The units of mass changed during the Scientific Revolution due to the development of new measurement systems. Scientists began using the metric system, which was based on the decimal system and used units such as the gram and the kilogram. This system was more precise and allowed for easier conversions between units.

## 3. Were there any other units of mass used during the Scientific Revolution?

Yes, there were other units of mass used during the Scientific Revolution. For example, the apothecary system, which was commonly used in medicine, used units such as the scruple, the dram, and the grain. However, these units were not widely accepted outside of the medical field.
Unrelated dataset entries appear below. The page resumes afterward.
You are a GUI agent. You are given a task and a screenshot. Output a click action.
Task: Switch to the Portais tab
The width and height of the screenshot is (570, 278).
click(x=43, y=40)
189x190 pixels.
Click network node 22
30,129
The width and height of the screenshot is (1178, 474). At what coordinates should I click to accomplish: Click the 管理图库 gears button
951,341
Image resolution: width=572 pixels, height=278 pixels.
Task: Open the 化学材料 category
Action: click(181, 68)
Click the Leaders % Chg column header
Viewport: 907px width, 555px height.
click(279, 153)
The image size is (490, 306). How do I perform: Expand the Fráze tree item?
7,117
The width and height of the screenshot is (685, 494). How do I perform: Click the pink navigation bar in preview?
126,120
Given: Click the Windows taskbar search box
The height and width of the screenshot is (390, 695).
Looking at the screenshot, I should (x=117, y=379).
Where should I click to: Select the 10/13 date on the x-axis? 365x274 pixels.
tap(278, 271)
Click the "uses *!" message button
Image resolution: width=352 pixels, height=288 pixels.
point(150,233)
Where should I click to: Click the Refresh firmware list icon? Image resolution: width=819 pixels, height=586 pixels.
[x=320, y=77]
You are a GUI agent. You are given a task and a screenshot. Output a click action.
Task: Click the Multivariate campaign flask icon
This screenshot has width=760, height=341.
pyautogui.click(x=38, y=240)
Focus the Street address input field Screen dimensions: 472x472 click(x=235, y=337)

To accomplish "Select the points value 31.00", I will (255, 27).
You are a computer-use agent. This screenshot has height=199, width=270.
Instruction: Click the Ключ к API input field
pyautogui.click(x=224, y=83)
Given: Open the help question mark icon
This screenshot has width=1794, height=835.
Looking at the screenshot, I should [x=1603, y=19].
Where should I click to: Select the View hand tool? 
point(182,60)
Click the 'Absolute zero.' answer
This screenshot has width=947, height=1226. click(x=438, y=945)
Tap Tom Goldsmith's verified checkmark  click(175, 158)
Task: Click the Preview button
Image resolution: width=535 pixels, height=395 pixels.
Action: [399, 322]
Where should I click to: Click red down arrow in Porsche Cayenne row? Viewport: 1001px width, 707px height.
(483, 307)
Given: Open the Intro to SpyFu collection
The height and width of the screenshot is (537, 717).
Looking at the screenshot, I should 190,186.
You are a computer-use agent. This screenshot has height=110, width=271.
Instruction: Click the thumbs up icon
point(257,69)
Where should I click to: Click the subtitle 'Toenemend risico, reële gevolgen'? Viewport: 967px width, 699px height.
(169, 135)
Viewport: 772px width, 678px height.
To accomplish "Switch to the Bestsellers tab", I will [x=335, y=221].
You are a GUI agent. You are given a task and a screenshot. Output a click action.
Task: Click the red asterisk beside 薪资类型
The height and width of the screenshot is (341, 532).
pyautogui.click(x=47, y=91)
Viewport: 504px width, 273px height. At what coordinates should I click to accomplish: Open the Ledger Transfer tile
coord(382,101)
## 4. Why did scientists switch to the metric system during the Scientific Revolution?

Scientists switched to the metric system during the Scientific Revolution because it was more accurate and precise compared to the older systems of measurement. It also allowed for easier conversions between units and was based on a logical, decimal system that was easier to understand.

## 5. Did all countries adopt the metric system during the Scientific Revolution?

No, not all countries adopted the metric system during the Scientific Revolution. While it gained widespread acceptance in Europe, countries such as the United Kingdom and the United States continued to use their own systems of measurement. It wasn't until much later that the metric system became the standard for scientific measurements worldwide.